グレン・グールドは、その異彩を放つ演奏のなにより他の誰とも違うという性格により、現代のカタログ文化における受容形態において、その消費価値を高めていた。また彼のコンサートを否定しレコードや放送などのメディアに傾倒していくさまは、彼をして現代のテクノロジーにより主導される音楽の時代の典型であるという印象を与えることとなった。さらには、彼がレコーディングの際に編集――例えば複数のテイクを継ぎ接ぐ等、というテクノロジーを縦横に駆使していることを公言したことや、レコードや放送メディアにより聴衆がただ音楽を拝するという立場から解放され、ひとりひとりが自分の好む演奏を各自の持つ編集装置によって作り出す時代がくるだろうという彼の主張は、グールドが音楽に対する即物的な関わり方、そして聴衆が自分勝手な聴き方を可能にしているという、現代的な音楽の在り方を表していると理解されてもきたのだった。

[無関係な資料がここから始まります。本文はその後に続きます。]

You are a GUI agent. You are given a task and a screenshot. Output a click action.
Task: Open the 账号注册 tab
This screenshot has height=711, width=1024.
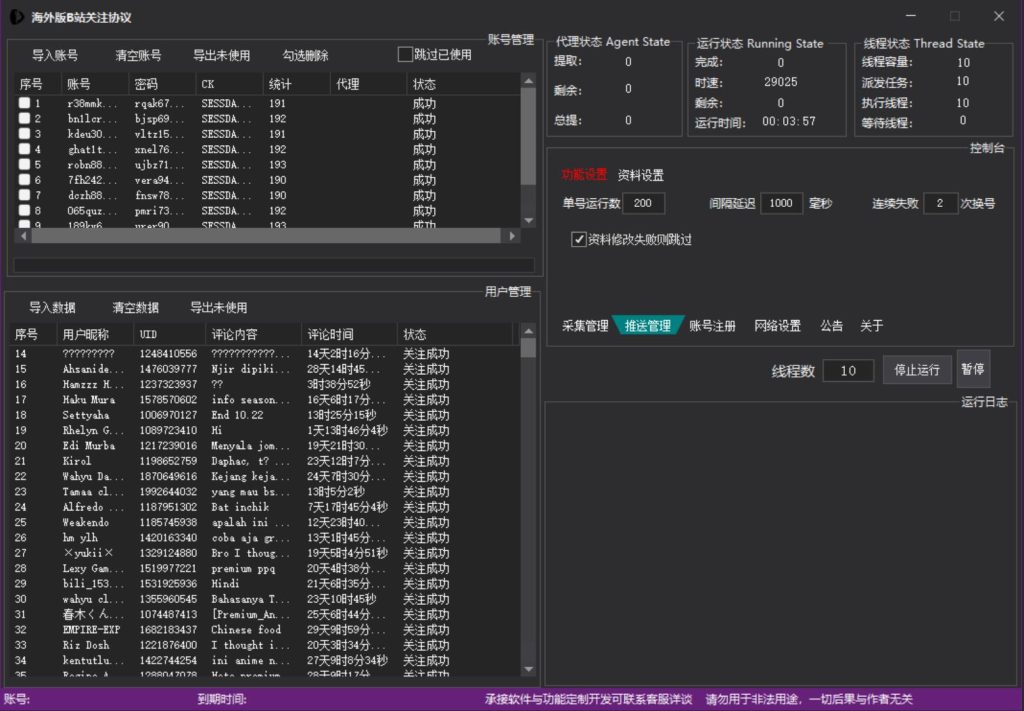[712, 325]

しかし、その理解は一面的なものにすぎない。グールドがその生涯を通じ見つめ続けていたものとは決してテクノロジーや編集などの、音楽に対する手段ではなく、音楽自体という、音楽の本質的な在り方、かたちであったのだ。グールドがテクノロジーを駆使し音楽を切り刻み継ぎ接いだのも、その音楽自体をなによりも重視した結果であり、テクノロジーが聴衆の在り方を変えるという主張も、人がその音楽自体を求める体験のなかで陶冶されることを期待してのことだった。

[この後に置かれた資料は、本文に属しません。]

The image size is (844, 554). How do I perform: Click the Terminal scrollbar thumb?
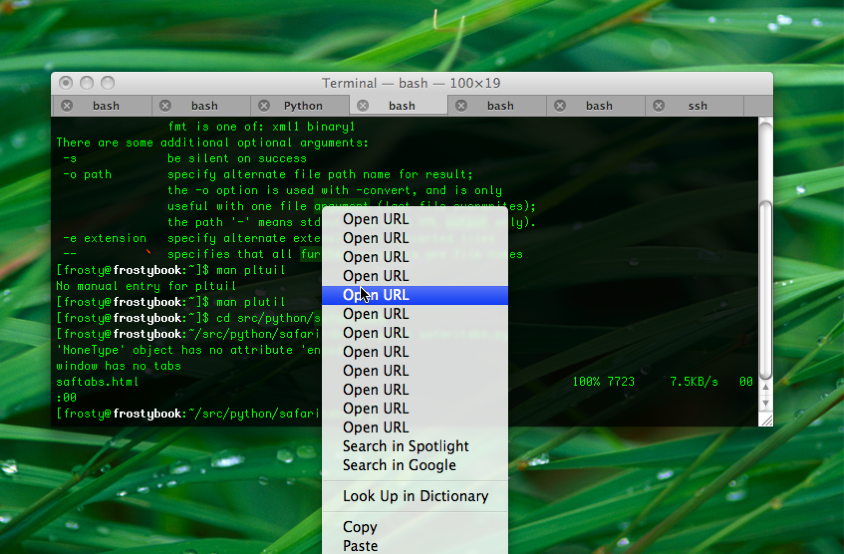click(765, 288)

彼にとってなによりも大切だった音楽自体と、その音楽自体に出会うことのできる自律した個人を生み出すための手段としての孤独、それらを彼はあらゆるメディア――レコード、ラジオ、テレビそして著述によって表してきた。しかし、それらの手段を上回って彼の演奏が彼の思想を如実に表していた。彼の演奏が求める、音楽に根元的に向き合う体験。その音楽自体と出会う体験こそが彼のいうエクスタシー体験だったのである。